Oil markets woke from a five-month slumber with prices hitting a 2019 high above $69 a barrel after Saudi Arabia cut more than it had agreed with the Organization of the Petroleum Exporting Countries (OPEC) and its allies.
On Tuesday, Brent crude grew 0.42 percent to $69.30 per barrel by 09:58 GMT, briefly touching $69.50, the highest since mid-November. WTI Crude Oil was up 0.65 percent at $61.99 per barrel after rising above $62 for the first time since early November.
Apart from the significant cutback from Saudi Arabia, crude prices received a significant boost from pending sanctions against Iran and potential disruption in Venezuelan oil production due to sanctions pressure on the country’s energy sector. Washington is mulling more penalties against the Islamic Republic, whose crude exports have dropped more than twofold due to existing measures, according to an official as quoted by Reuters.
Further declines in supply from Iran and Venezuela might magnify the effects of oil production cuts agreed by OPEC-members and allied producers in late 2018. The measure, aimed at preventing a price-sapping rise in inventories, came into force in January.

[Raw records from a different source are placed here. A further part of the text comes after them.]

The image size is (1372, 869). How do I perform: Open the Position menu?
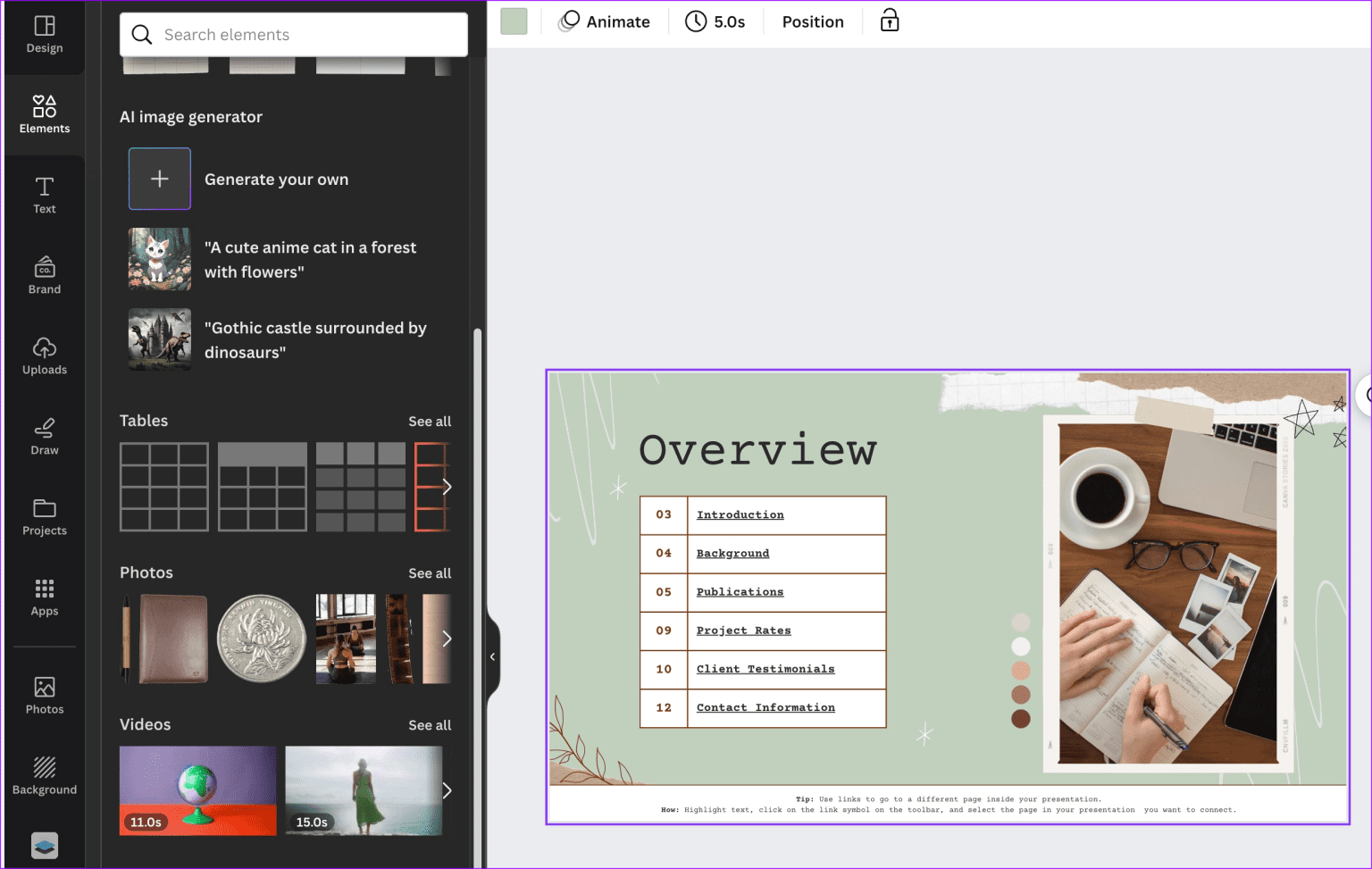click(x=811, y=21)

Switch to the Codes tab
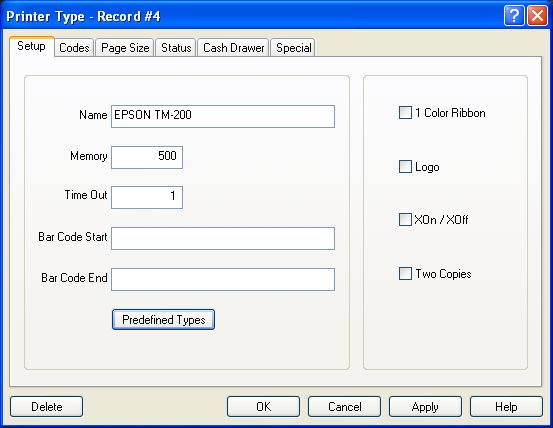pos(74,48)
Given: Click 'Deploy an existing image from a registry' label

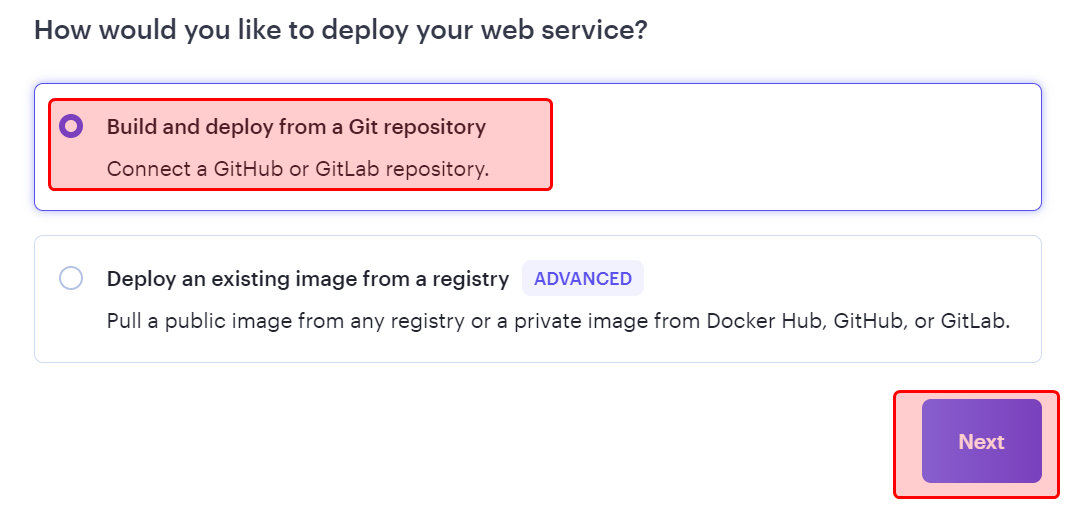Looking at the screenshot, I should 308,279.
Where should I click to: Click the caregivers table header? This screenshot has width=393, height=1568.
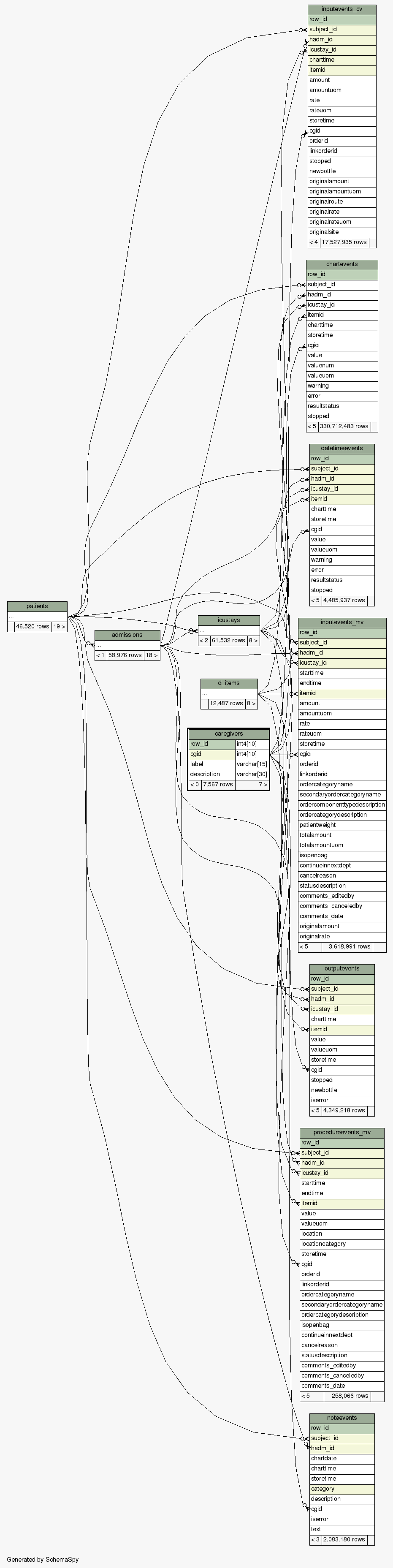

Last month, oil supplies from OPEC-producers hit a four-year low due to the excessive production cuts by Saudi Arabia, a survey carried out by Reuters reveals. In April, the oil-rich kingdom is expected to slash export supplies by a further 10 percent, according to analysts at HFI Research. The reduction could send shockwaves through the oil market, as global refinery maintenance season officially concludes at the end of April.